There are clearly a lot of variables. Most of them are insignificant and the coefficient direction varies wildly from what we have seen in correlation. This is a fairly bad model that seems to be significantly over fitting. 

# Let's see what Random Forest RFE gives
```{r RFE RandomForest}
control <- caret::rfeControl(functions = rfFuncs, 
                      method = "repeatedcv", # repeated cv
                      repeats = 2, # number of repeats
                      number = 2) # number of folds


result_rfe <- caret::rfe(x = Data$Cleaned_Data[ , -c("sale_price")], 
                   y = Data$Cleaned_Data$sale_price, 
                   sizes = c(1:35),
                   rfeControl = control)
result_rfe <- predictors(result_rfe)
```

This is about 10x slower than TangledFeatures. Let's see the variable behavior in a linear model. 

```{r RFE lm}
formula_rfe <- as.formula(paste(paste("sale_price", '~'), paste(result_rfe, collapse = "+")))
lm_rfe <- lm(formula_rfe, data = Data$Cleaned_Data)

summary(lm_rfe)
```
Although a little better than lasso, we still have many variables that are insignificant. Variables such as garage_area having a negative coefficient also do not make sense. 

# Comparisons
If we take a look at the coefficient behavior across three models for a few variables, we can see that it is largely the same with one major exception.
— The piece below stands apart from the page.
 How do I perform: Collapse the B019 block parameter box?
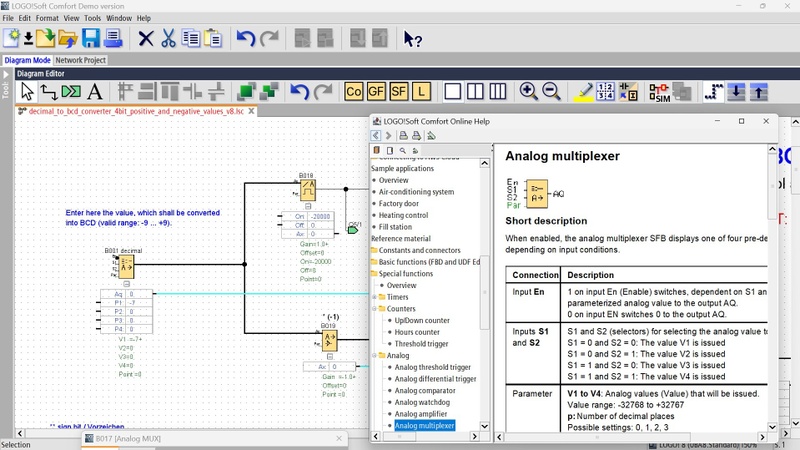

```{r Plotting and Comparing Coefficents}
jtools::plot_summs(lm_TangledFeatures, lm_rfe, lm_lasso , coefs = 
                   names(lm_TangledFeatures$coef)[! names(lm_TangledFeatures$coef) %in% c(("(Intercept)"),                        "overall_qual", "bsmt_qual_ex")],
                   model.names = c("TangledFeatures", "Random Forest RFE", "Lasso"))
```

We can see the coefficients as well as the confidence intervals for each linear model. 

Both Lasso and Random Forest make the garage_area variable negative, as it is highly correlated with other variables. TangledFeatures takes the variable interrelationships into account and generates the correct variable effect. The confidence interval for the model from TangledFeatures is tighter as well. 

# Conclusion
We have seem the effects variables from TangledFeatures has on the outcome compared to a few other simple feature techniques. There are many ways to pick features for a linear/logistic model. As of right now, TangledFeatures is the best alternative to traditional dimensionality reduction techniques.